David Encamped.Claude. Rev. W. H. Carr:—If it were not for the horrible composition of this landscape—the tasteless hole in the wall—the tents and daddy-long-legs, whom Mr. Carr has christened King David, we should be greatly offended by its present obtrusion on the public; as it is, we are bound to suppose the possessor sees deeper into the mill-stone than ourselves; and if it were politic, could thoroughly explain the matter to our satisfaction. Be this as it may, we cannot resist expressing our regret at the absence of Claude Gillee’s Muses.—The Public in general merely know, by tradition, that this painter was a pastry-cook: had this delectable composition to which we now allude been brought forward, they would have had the evidence of his practice to confirm it. It is said to represent Mount Parnassus; and no one, who for a moment has seen the picture, can entertain the smallest doubt of its having been taken from one of his own Plateaux. The figures have all the character and drawing which they might be expected to derive from a species of twelfth-cake casts. The swans are of the truest wax-shapes, while the water bears every mark of being done from something as right-earnest as that at Sadler’s Wells, and the Prince’s Fete of 1814.

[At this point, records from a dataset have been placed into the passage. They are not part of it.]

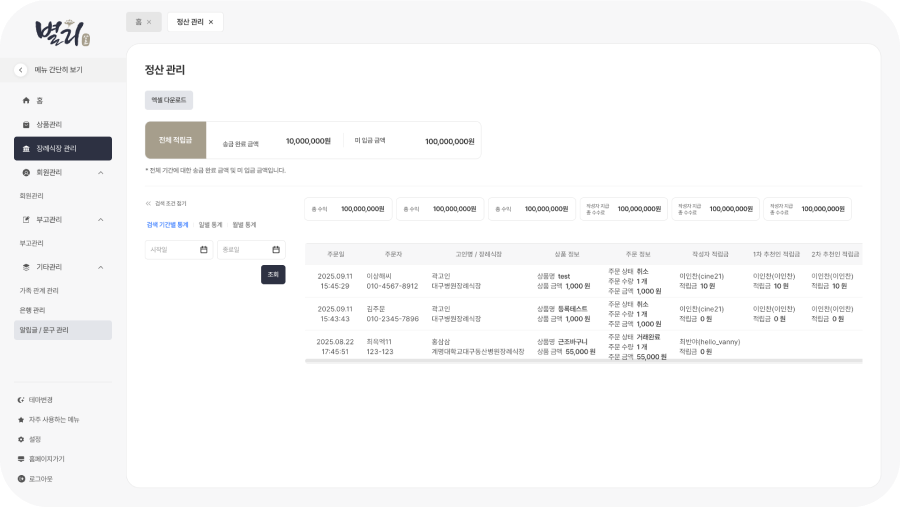Switch to the 일별 통계 tab
Image resolution: width=900 pixels, height=507 pixels.
[x=209, y=225]
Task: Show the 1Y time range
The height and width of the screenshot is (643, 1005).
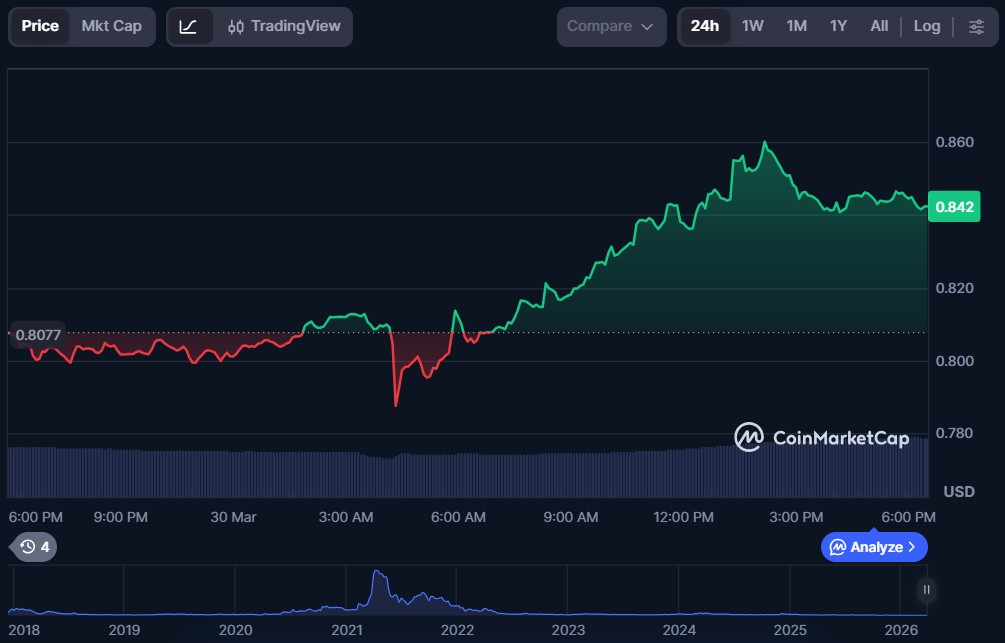Action: [x=838, y=27]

‘This is the way in which the Catalogue-writer aids and abets the Royal Academy in the promotion and encouragement of the Fine Arts in this country. Now, what if we were to imitate him, and to say of the “ablest landscape-painter now living,” that.... No, we will not; we have blotted out the passage after we had written it—Because it would be bad wit, bad manners, and bad reasoning. Yet we dare be sworn it is as good wit, as good manners, and as good reasoning, as the wittiest, the most gentlemanly, and the most rational passage, in the Catalogue Raisonné. Suppose we were to put forth voluntarily such a criticism on one of Mr. Turner’s landscapes? What then? we should do a great injustice to an able and ingenious man, and disgrace ourselves: but we should not hurt a sentiment, we should not mar a principle, we should not invade the sanctuary of Art. Mr. Turner’s pictures have not, like Claude’s, become a sentiment in the heart of Europe; his fame has not been stamped and rendered sacred by the hand of time. Perhaps it never will.[[66]]

‘We have only another word to add on this very lowest of all subjects. The writer calls in the cant of morality to his aid. He was quite shocked to find himself in the company of some female relations, vis-à-vis with a naked figure of Annibal Caracci’s. Yet he thinks the Elgin Marbles likely to raise the morals of the country to a high pitch of refinement. Good. The fellow is a hypocrite too.’

Instead of ‘return? nothing‘, the paper ends thus:—‘return; the low buffoonery of a mechanic scribbler, a Bart’lemy-fair puppet-shew, Mrs. Salmon’s Royal Wax-work, or the exhibition of the Royal Academy, King George the Third on horseback, or his son treading in his steps on foot, or Prince Blucher, or the Hetman Platoff,[[67]] or the Duke with the foolish face, or the great Plenipotentiary[[68]]? God save the mark!’